I think you think you have a problem you don't actually have. Pretty much any genre can be boiled down in the same manner you boiled down CoC. (e.g. Fantasy ends with "kill the baddie, get the reward".) Just because something is iterative doesn't mean that it also can't be varied. That said, let's try and work with practical advise to vary up the feel of your climaxes.

Antici...

The tension of any good story, but more specifically any good horror story, comes in not knowing what's coming around the corner. More importantly, knowing just enough to know that what's coming around the corner is not going to be good. I'm sure you're already well-versed in the art of ratcheting up suspense as a CoC Keeper, but it's a good thing to just drive home and focus on for your game.
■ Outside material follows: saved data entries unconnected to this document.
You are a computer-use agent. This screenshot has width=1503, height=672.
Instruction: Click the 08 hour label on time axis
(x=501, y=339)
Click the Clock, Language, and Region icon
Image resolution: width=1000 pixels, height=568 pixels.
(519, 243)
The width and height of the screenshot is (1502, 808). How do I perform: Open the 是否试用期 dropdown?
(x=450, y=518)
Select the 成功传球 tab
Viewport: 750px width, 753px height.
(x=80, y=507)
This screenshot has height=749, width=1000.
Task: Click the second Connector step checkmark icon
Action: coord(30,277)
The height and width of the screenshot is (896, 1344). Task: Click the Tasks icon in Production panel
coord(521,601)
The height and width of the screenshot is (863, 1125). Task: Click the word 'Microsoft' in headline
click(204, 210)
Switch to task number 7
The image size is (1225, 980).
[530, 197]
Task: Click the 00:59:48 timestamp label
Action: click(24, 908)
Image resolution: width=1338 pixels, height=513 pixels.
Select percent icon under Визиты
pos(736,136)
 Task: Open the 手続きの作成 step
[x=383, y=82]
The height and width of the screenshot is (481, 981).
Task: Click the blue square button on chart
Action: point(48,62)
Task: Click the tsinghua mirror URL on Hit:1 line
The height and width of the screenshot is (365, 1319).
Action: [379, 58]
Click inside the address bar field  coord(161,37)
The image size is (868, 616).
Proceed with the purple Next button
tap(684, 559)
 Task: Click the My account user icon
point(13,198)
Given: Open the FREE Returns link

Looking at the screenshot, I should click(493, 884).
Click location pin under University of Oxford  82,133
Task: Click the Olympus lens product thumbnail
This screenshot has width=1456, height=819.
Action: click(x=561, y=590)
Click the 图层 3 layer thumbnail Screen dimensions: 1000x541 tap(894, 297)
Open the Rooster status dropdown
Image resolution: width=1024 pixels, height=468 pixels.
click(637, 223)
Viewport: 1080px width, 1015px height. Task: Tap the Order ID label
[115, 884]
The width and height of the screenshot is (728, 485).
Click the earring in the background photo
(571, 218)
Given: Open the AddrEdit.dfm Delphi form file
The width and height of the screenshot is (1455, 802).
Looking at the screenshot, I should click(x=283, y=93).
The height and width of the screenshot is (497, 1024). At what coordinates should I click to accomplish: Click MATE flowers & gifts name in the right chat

Small hints, very little threat, keep that other shoe up in the air for so long oh my god why won't it just drop?

By the time they get to the climax it will be a cathartic relief even if it is still just flee or die.

...pation

And the payoff is the "oh crap" moment. Every CoC game/session should have an "oh crap" moment. It's the revelation, the glimpse into the truth of what is going on where the characters (and by extension the players) realize exactly how much trouble they're in and how outclassed they are. Cause the secret about CoC and its derivatives is this: that "oh crap" moment is the climax. All that running away, or fighting the cultist, or dying horribly, that's just the wind down, the after-effects, the epilogue. CoC at its heart is an investigative game where characters carefully delve into knowledge Man Was Not Meant To Know. So that revelation, when they finally discover something, is the setpiece that your session should be built around. All that other stuff is just the release of the tension of the last several hours.

Same s@*!, different day

But that's not to say that the ending stuff has to be the same all the time, it's just that it will often follow a formula(e). But don't be afraid to vary it up. The characters run away a lot? Stick 'em in an extendable hallway scenario right out of a nightmare (The thing is chasing you and no matter how fast you run you can't seem to go anywhere!) Note that this doesn't mean you have to kill them, just vary up their experiences. The characters always want to kill the big bad cultist? That guy was actually casting spells to try to prevent a summoning of a dark eldritch monstrosity, but he was so insane that he couldn't communicate effectively to the PCs. Vary up their expectations, keep 'em guessing. Cause ultimately that's what this game is about.